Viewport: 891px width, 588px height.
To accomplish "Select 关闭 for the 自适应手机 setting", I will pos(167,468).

..........

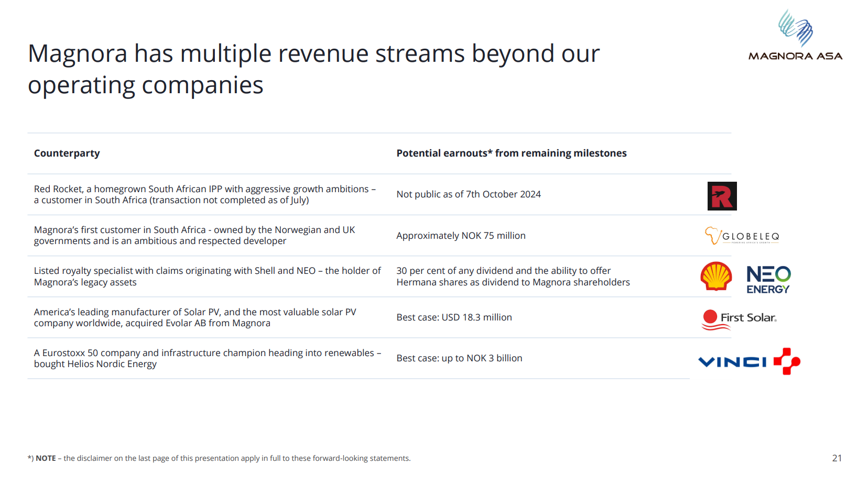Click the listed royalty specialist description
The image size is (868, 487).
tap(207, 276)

..........

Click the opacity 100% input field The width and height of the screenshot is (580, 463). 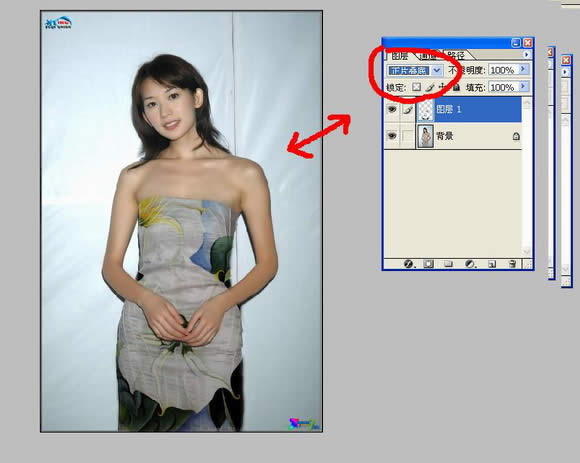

..........

- **AIM OF THE EXERCISE**:
Could you copy the records from the line with "Click the listed" to the line with "tap(207, 276)", both of those lines included, and leave the pictures out of your answer?

- **RESULT**:
Click the listed royalty specialist description
The image size is (868, 487).
tap(207, 276)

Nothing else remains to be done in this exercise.